_Task requirements_.
Gather every line of the material that contains the string "sidebar" and copy each one out. Case counts.

########

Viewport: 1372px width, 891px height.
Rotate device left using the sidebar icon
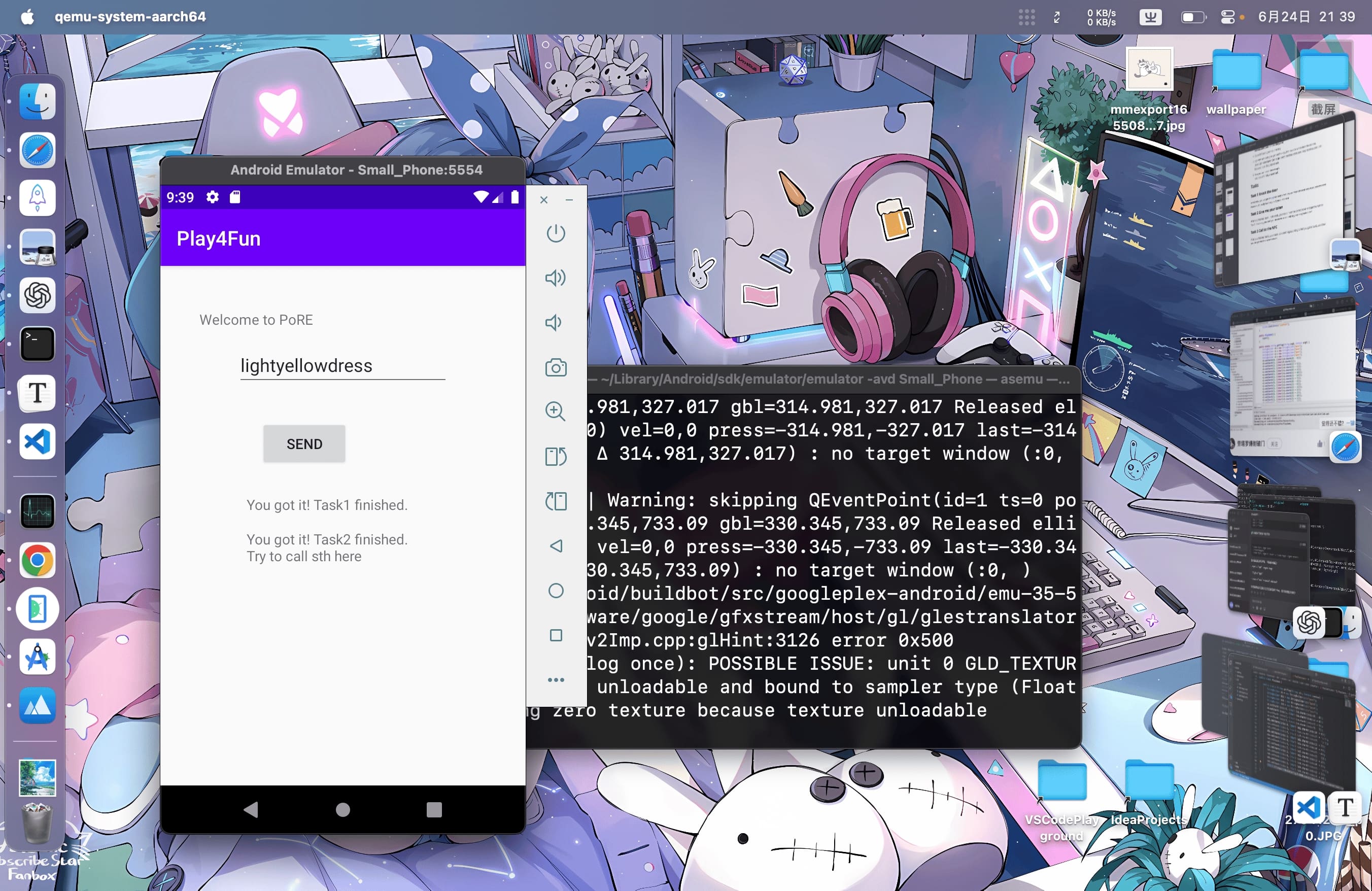coord(556,457)
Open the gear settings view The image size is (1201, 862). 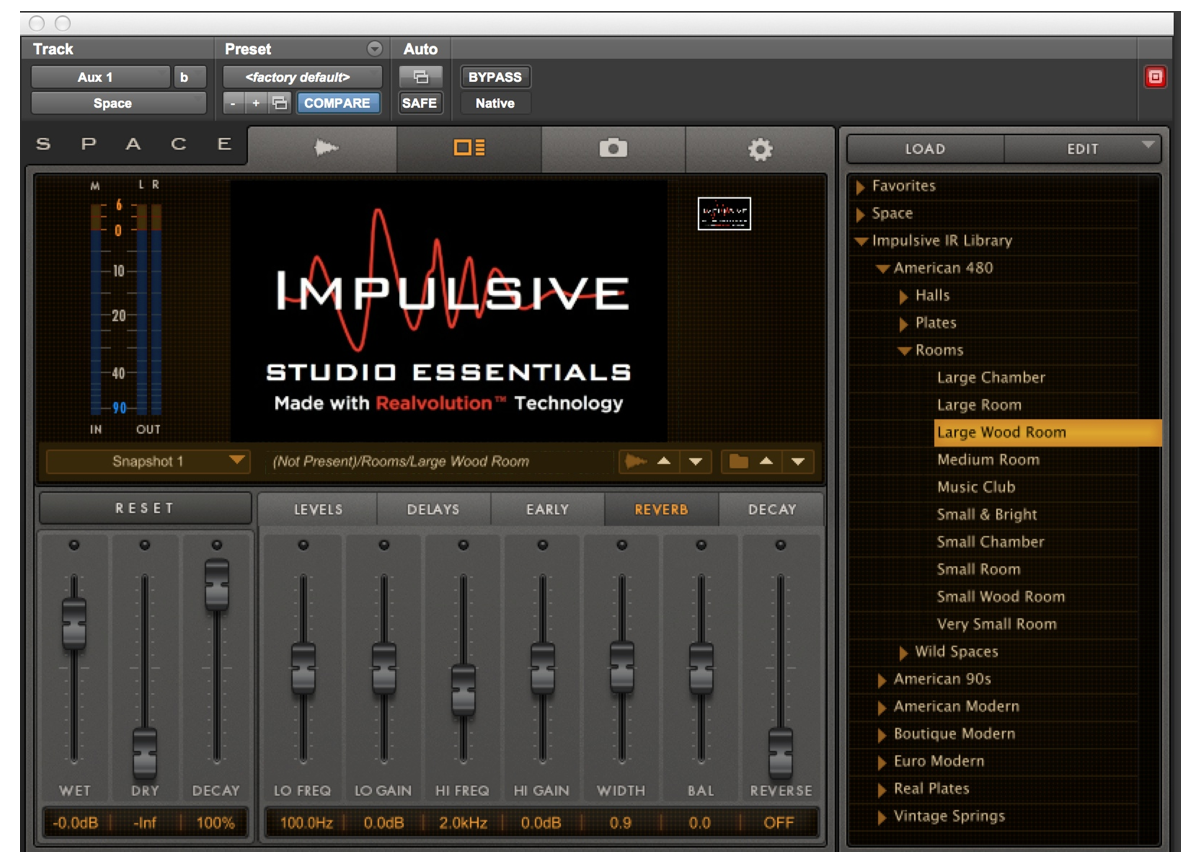coord(760,150)
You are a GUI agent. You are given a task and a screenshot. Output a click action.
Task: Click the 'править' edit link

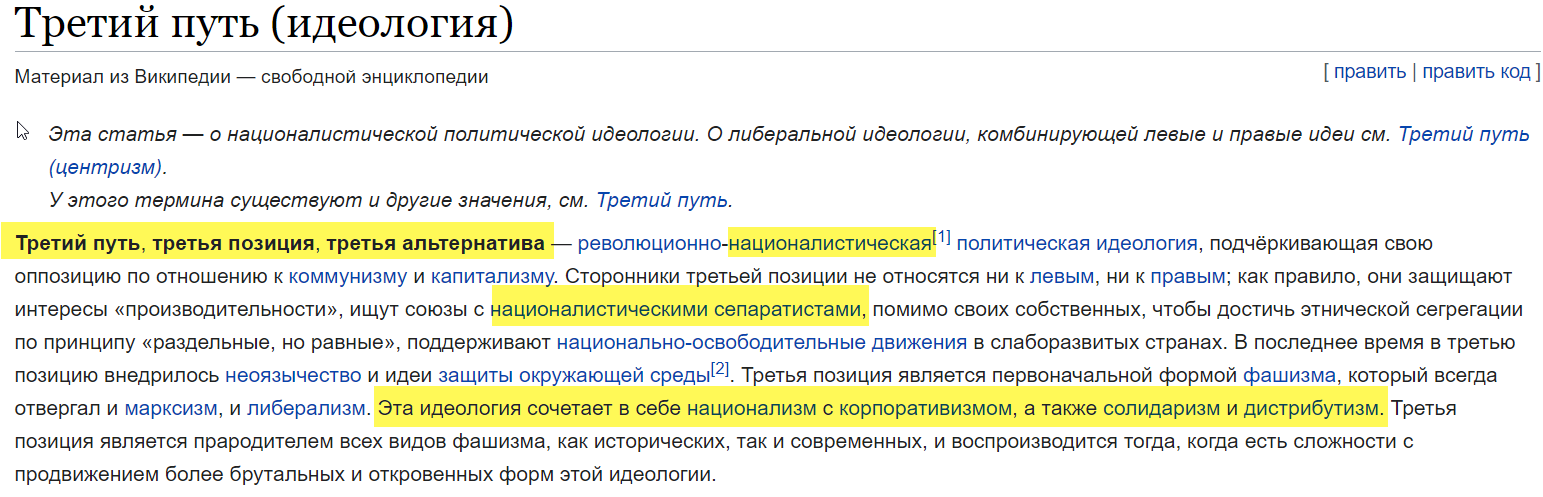(x=1369, y=72)
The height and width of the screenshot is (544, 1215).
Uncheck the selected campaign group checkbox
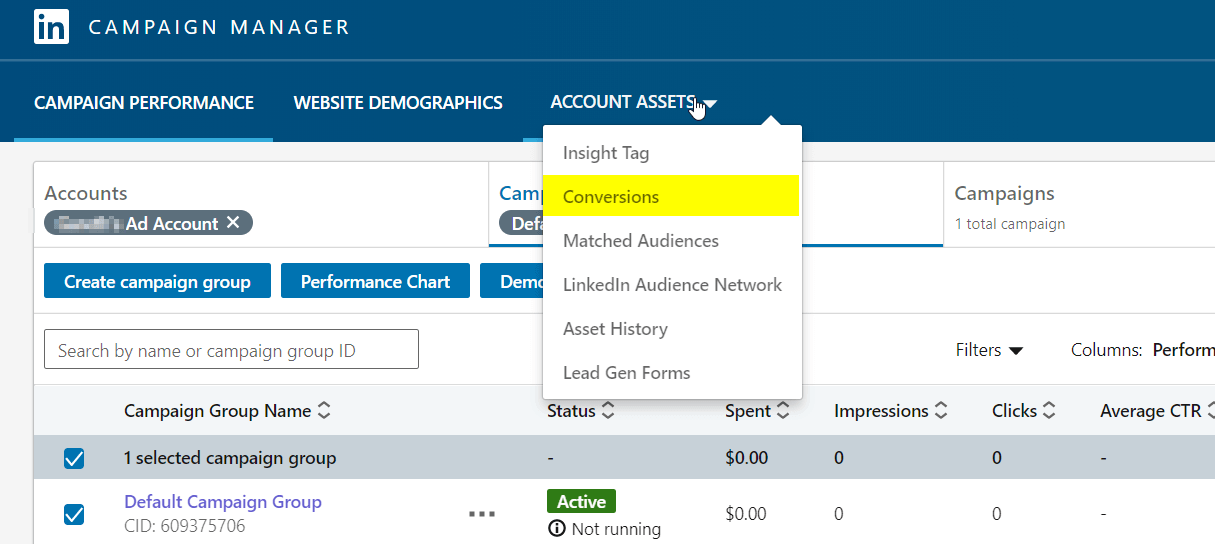(74, 459)
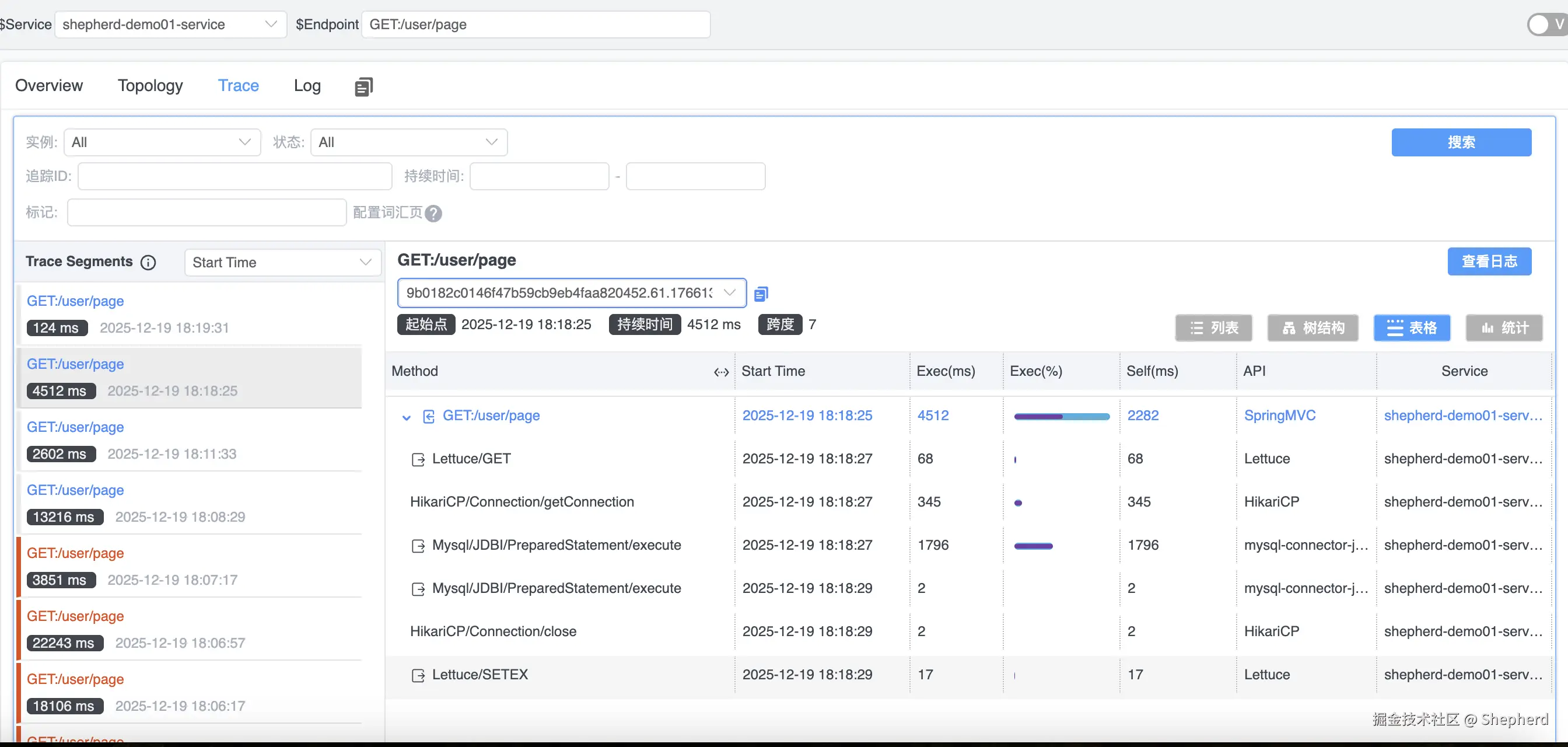Click the Trace Segments info icon
This screenshot has width=1568, height=747.
pos(148,263)
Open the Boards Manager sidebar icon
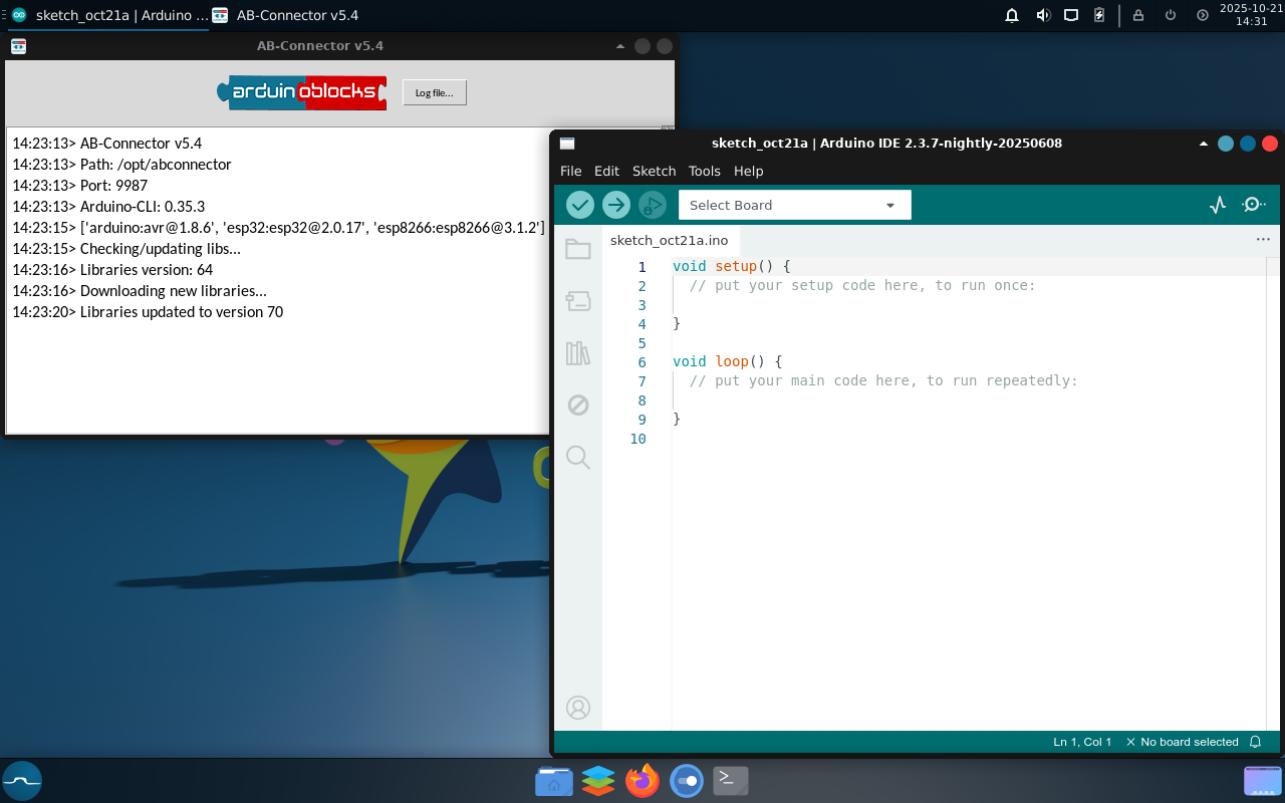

########

_Response_.
Rotate device left using the sidebar icon
Open the Boards Manager sidebar icon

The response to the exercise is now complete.